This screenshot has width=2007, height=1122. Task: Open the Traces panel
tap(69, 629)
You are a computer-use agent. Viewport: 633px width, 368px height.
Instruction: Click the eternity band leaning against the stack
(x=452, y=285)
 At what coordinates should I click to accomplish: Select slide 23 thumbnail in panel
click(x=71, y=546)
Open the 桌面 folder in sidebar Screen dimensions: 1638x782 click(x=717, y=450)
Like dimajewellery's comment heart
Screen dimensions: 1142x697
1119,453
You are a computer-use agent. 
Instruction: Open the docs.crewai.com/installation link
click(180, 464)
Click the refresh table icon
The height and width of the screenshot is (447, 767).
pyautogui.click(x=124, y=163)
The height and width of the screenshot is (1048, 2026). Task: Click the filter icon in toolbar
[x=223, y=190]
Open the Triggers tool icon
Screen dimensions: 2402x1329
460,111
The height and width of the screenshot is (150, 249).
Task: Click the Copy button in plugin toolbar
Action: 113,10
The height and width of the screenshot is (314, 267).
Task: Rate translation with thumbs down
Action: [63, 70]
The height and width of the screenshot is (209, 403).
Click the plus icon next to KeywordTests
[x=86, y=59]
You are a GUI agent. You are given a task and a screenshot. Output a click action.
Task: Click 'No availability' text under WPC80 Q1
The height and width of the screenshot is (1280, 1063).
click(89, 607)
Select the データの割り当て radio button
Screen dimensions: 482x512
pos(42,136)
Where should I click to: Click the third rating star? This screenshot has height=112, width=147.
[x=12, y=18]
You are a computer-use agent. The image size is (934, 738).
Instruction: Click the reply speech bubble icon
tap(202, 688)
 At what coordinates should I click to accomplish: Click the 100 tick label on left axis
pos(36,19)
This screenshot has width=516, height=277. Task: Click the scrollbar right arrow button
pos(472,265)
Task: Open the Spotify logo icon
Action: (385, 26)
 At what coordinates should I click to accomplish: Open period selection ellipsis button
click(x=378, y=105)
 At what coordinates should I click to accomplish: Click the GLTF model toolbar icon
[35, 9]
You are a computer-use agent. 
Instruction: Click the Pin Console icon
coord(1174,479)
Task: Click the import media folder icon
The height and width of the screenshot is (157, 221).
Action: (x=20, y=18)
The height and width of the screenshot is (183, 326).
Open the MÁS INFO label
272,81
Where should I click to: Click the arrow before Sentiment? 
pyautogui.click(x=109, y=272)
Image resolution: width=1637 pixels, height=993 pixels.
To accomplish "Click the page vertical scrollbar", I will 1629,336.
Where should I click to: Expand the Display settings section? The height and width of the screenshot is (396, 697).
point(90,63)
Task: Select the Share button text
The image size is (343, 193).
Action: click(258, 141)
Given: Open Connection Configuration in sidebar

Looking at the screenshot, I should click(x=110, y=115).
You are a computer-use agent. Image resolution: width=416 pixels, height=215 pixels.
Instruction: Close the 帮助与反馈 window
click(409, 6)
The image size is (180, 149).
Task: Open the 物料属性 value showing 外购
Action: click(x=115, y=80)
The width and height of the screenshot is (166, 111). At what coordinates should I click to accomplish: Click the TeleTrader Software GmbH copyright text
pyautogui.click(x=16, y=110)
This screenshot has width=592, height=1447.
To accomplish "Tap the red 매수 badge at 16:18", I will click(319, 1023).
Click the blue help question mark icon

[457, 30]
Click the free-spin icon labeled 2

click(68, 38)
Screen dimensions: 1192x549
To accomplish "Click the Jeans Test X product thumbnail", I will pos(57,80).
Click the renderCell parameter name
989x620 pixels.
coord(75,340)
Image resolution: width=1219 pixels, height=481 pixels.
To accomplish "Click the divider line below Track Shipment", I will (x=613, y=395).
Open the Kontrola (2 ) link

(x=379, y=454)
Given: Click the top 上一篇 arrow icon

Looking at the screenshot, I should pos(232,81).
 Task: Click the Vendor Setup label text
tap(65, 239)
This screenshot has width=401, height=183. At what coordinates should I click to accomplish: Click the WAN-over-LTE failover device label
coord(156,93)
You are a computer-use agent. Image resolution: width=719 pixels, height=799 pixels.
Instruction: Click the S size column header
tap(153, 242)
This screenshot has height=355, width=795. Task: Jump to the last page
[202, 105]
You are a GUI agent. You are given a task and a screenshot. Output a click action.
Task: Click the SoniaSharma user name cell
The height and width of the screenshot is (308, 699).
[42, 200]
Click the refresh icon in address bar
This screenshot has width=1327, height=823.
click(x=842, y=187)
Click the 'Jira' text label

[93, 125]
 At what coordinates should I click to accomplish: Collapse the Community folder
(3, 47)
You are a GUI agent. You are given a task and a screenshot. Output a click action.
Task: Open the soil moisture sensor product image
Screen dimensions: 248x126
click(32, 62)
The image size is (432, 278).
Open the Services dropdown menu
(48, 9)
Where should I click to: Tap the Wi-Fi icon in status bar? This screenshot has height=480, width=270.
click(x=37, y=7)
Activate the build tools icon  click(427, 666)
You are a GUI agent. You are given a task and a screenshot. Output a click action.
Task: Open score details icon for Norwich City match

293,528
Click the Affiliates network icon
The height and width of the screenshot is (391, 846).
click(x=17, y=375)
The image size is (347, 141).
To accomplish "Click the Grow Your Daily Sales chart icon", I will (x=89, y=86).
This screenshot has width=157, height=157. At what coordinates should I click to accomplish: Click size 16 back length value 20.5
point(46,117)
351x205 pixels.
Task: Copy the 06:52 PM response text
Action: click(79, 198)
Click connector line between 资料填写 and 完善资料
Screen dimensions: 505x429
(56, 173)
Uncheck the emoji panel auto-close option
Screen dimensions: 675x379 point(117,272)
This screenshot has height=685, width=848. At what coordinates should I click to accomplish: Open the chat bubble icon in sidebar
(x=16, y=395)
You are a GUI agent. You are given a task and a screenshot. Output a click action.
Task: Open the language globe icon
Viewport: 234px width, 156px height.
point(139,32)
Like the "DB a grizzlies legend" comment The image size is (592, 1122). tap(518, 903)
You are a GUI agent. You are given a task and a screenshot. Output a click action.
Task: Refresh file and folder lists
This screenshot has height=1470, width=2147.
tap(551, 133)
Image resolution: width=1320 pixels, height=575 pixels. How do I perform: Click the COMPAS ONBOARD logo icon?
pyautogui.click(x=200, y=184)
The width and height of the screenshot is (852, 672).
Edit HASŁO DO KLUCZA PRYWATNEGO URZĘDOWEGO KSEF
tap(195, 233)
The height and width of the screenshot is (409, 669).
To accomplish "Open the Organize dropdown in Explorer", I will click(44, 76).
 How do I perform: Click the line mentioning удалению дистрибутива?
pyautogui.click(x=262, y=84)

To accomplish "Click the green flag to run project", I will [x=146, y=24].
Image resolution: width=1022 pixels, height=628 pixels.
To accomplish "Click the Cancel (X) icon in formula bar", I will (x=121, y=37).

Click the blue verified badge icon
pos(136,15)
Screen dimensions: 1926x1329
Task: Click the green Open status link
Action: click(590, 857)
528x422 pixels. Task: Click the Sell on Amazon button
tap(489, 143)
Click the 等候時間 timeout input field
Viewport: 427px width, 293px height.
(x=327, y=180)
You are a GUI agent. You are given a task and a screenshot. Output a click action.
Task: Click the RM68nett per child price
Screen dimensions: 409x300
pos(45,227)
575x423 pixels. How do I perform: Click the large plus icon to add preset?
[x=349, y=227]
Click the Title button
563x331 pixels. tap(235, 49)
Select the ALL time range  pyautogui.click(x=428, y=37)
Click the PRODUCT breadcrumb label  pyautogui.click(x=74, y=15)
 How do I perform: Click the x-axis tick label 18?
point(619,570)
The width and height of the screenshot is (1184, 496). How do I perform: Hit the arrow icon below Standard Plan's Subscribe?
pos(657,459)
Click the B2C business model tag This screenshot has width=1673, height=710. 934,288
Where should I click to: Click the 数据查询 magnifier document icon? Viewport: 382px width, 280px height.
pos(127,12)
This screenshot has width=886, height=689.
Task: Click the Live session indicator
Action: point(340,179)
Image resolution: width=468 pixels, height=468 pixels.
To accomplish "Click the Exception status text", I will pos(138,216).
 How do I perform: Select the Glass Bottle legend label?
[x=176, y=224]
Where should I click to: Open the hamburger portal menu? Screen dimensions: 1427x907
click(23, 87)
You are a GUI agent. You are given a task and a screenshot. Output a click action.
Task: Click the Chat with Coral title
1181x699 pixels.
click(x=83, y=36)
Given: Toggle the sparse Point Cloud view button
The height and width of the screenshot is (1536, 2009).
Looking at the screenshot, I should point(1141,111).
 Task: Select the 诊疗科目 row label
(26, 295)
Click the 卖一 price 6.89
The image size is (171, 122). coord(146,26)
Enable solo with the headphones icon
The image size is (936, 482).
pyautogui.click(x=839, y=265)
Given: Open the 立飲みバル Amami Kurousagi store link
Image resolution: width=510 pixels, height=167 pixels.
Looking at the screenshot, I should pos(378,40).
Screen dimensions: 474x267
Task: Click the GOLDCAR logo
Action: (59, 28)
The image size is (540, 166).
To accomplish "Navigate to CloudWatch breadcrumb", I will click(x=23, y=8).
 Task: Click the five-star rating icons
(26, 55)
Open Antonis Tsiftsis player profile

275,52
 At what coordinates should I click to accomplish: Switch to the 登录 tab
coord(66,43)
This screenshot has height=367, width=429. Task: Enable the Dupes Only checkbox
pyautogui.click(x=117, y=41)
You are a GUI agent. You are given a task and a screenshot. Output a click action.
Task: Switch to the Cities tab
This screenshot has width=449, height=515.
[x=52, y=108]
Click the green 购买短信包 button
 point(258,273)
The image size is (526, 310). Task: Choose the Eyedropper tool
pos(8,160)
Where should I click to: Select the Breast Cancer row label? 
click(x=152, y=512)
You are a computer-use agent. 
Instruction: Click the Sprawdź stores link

**Consigne**
Modifiez la partie des données qui s'ouvre sur la ligne contenant "Click the Title button" et se termine par celle contenant "[x=176, y=224]" en y remplaçant "Glass Bottle" par "Plastic Bottle", sans rien changer d'autre.

**Résultat attendu**
Click the Title button
563x331 pixels. tap(235, 49)
Select the ALL time range  pyautogui.click(x=428, y=37)
Click the PRODUCT breadcrumb label  pyautogui.click(x=74, y=15)
 How do I perform: Click the x-axis tick label 18?
point(619,570)
The width and height of the screenshot is (1184, 496). How do I perform: Hit the arrow icon below Standard Plan's Subscribe?
pos(657,459)
Click the B2C business model tag This screenshot has width=1673, height=710. 934,288
Where should I click to: Click the 数据查询 magnifier document icon? Viewport: 382px width, 280px height.
pos(127,12)
This screenshot has width=886, height=689.
Task: Click the Live session indicator
Action: point(340,179)
Image resolution: width=468 pixels, height=468 pixels.
To accomplish "Click the Exception status text", I will pos(138,216).
 How do I perform: Select the Plastic Bottle legend label?
[x=176, y=224]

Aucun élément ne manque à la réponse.